■ Instructions to follow
Copy out everything from the line containing "This screenshot has height=960, width=1100." down to the line containing "node-key-label: Node key*", both included, without the pictures.

■ Data supplied
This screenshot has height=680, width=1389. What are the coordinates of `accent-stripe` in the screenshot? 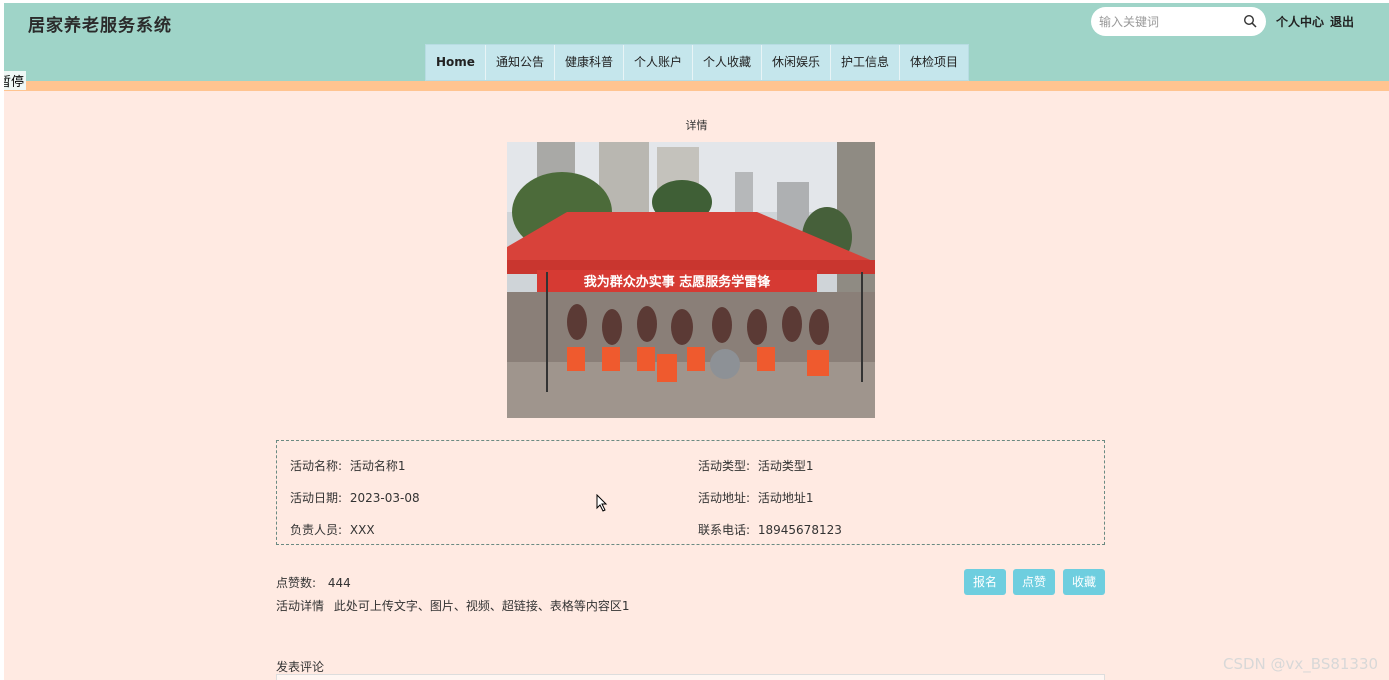 It's located at (696, 86).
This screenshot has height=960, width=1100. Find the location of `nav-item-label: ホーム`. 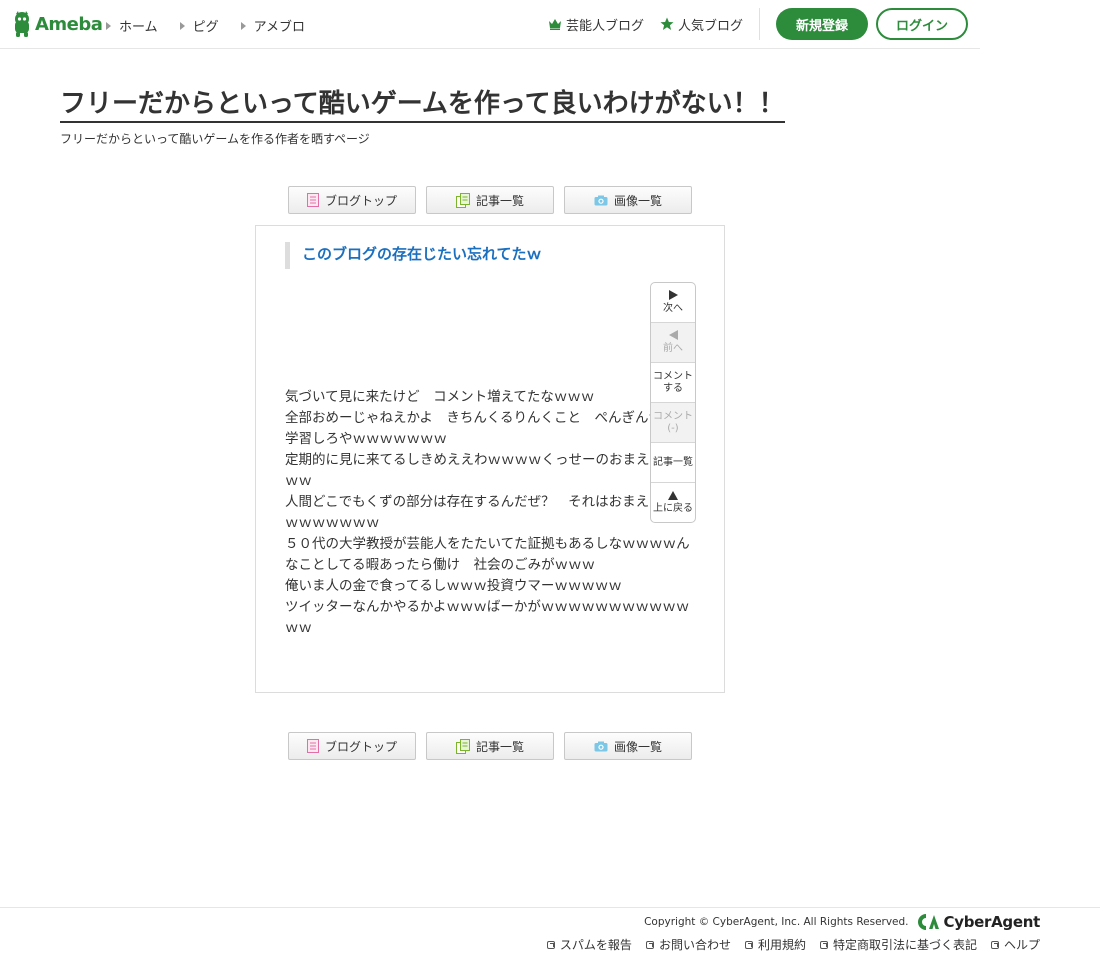

nav-item-label: ホーム is located at coordinates (138, 28).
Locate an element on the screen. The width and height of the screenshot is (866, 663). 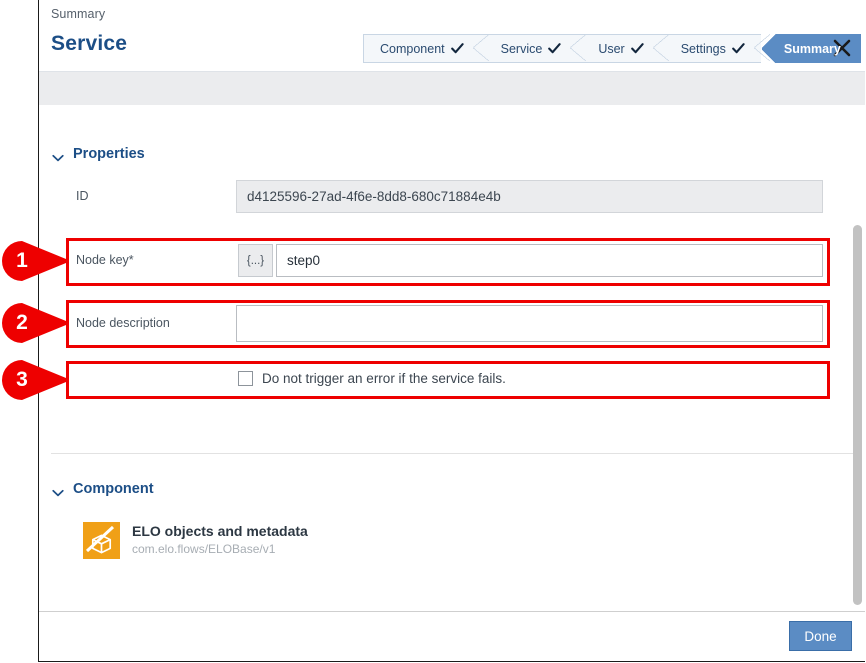
node-key-label: Node key* is located at coordinates (105, 260).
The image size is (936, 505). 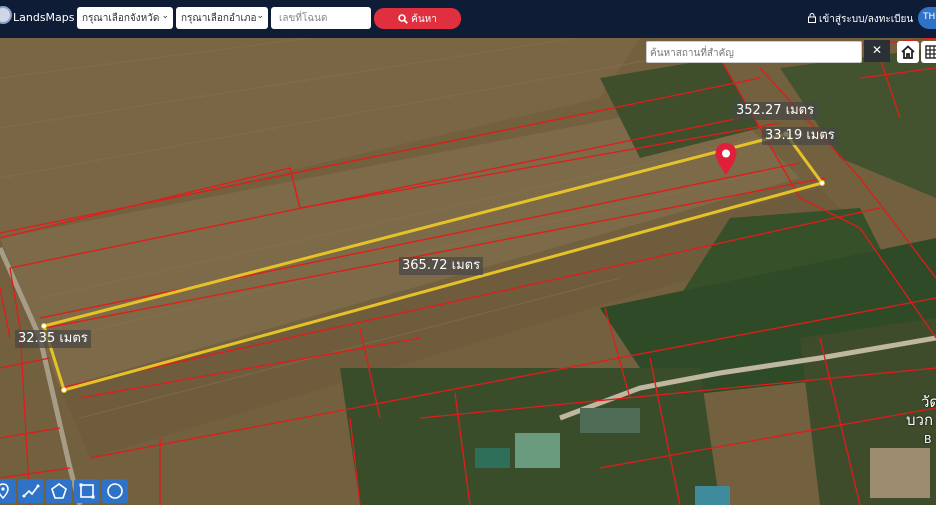 I want to click on province-select: กรุณาเลือกจังหวัด ⌄, so click(x=125, y=18).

■ Written answer
This screenshot has height=960, width=1100. Find the location of `nav-item-label: ホーム`. 

nav-item-label: ホーム is located at coordinates (138, 28).
Locate an element on the screen. The width and height of the screenshot is (866, 663). 
node-key-label: Node key* is located at coordinates (105, 260).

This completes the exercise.